There was a faint click and then a long tone. She waited to be connected to the leader of the Guild. She needed to reassure him that the simulation facility’s auto-generated alarms were a mistake, and that nothing had happened. Afterwards, she needed to contain today’s catastrophe in order to preserve her mission. First, that meant finding the old man and getting them into cycle 48 as quickly as possible. The intercom clicked and the indicator light went red. The High Chancellor was on the line.
“Representative Wells, what am I to make of these alarms? Has there been a meltdown?”
“That’s why I am calling, sir. There wasn’t a meltdown, per se, but a teravolt generator did go offline as part of cycle 47.”
“Were there casualties?”
“No. Thankfully, it was just the old man trying to install a new cable dish on the farmhouse.” She was lying through her teeth, impressing herself. “Edith tried to—”
“Edith? Who is Edith?”
“Specimen 46.”
“Oh, yes. Continue. She tried to stop him?”
“Yes, but—”
“Pilly humans. Always mucking about in things they ought not.”
For a moment, Sarah considered the gap between her life experience and the chancellor’s, and she was surprised. She had expected him to be in a rage. “Yes. Well, I’ll put everything in the daily log, but as of now the mishap is well contained. No need for reinforcements or a spot inspection.”
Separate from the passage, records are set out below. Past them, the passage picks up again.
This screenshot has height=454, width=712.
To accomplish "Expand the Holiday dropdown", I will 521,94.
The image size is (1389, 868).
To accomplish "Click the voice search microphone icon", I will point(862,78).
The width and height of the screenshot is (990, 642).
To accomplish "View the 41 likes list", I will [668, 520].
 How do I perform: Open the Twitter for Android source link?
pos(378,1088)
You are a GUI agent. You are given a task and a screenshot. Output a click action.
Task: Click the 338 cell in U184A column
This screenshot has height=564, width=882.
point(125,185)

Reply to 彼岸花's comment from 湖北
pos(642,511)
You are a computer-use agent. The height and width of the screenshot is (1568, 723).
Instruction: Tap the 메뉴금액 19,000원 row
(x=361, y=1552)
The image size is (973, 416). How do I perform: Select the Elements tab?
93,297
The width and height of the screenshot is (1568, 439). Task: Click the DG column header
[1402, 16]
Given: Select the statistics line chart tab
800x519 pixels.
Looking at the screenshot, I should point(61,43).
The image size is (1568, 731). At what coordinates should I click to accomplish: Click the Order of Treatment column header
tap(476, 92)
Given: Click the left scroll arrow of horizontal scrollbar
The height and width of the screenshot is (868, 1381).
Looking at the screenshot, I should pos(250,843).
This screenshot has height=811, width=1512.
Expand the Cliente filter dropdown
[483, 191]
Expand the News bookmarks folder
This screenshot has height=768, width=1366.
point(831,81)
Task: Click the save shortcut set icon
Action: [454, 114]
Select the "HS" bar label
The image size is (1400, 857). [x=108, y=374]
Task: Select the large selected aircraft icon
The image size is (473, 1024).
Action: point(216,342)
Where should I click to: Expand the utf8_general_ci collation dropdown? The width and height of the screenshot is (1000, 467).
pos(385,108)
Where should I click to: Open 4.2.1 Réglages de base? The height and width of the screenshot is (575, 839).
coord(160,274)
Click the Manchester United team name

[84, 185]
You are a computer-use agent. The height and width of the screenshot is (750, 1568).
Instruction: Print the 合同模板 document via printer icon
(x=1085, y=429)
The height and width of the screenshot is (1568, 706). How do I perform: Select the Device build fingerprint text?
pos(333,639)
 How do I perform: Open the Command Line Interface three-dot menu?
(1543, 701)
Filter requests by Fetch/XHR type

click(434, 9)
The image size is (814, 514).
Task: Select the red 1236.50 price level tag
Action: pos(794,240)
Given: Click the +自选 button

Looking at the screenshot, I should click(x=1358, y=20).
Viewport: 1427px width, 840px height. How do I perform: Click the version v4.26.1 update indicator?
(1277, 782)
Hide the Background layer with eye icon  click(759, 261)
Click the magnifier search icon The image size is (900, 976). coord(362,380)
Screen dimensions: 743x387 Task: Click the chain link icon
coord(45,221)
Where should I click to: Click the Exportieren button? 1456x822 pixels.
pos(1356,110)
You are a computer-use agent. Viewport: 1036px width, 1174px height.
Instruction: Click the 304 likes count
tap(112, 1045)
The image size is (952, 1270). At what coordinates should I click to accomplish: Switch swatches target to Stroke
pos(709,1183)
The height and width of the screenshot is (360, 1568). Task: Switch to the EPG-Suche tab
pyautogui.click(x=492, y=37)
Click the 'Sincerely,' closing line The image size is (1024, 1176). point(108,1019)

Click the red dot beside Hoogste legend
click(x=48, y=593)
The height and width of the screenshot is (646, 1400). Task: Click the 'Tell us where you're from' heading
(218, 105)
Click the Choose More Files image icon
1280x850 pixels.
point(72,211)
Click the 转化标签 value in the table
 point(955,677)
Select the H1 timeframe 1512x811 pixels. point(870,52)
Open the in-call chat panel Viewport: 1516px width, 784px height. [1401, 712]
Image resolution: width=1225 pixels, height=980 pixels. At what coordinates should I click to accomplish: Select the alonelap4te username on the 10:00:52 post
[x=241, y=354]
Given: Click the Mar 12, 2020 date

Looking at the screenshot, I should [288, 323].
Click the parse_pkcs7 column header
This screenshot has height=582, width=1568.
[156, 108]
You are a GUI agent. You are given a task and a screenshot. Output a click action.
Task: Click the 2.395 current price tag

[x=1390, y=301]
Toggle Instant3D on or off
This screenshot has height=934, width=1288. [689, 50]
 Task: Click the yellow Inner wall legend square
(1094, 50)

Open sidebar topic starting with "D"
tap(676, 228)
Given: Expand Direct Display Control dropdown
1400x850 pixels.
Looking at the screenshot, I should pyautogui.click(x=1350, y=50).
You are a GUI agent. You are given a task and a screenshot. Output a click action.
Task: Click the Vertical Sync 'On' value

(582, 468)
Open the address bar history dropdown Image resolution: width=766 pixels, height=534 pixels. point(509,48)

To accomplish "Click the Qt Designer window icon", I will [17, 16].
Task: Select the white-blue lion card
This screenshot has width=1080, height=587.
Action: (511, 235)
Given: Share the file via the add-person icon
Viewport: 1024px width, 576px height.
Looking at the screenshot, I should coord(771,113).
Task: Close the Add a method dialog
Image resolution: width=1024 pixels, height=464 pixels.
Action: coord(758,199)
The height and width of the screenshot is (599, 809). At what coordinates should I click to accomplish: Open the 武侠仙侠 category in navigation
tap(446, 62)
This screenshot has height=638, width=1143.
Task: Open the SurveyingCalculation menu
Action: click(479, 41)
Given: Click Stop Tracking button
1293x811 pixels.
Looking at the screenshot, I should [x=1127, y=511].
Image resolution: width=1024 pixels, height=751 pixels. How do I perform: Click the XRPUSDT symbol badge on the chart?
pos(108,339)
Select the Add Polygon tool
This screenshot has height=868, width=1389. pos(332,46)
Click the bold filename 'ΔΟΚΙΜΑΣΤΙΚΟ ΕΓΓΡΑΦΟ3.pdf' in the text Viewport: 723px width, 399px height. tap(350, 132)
“That’s good to hear. You tell Dr. Morrison I’ll be waiting for him tonight on the Among Us server. Such a fun game. Good bye!”
With that, he hung up, leaving Sarah Wells of the Guild of the Unholy at a loss for words at the simulation facility’s HQ desk. Dr. Harold Morrison’s warm corpse was not but fifty feet away in the specimen bay down the hall, so he would not be playing Among Us with the chancellor tonight. Worry crept into Sarah’s mind, and suddenly there was a tick-click kshhhhh as the facility’s intercom sprang to life.
“Attention in the facility. Specimen 41 is secure and sedated. He is being brought to the backup specimen bay.”
Good, she thought. At least I don’t have to deal with that.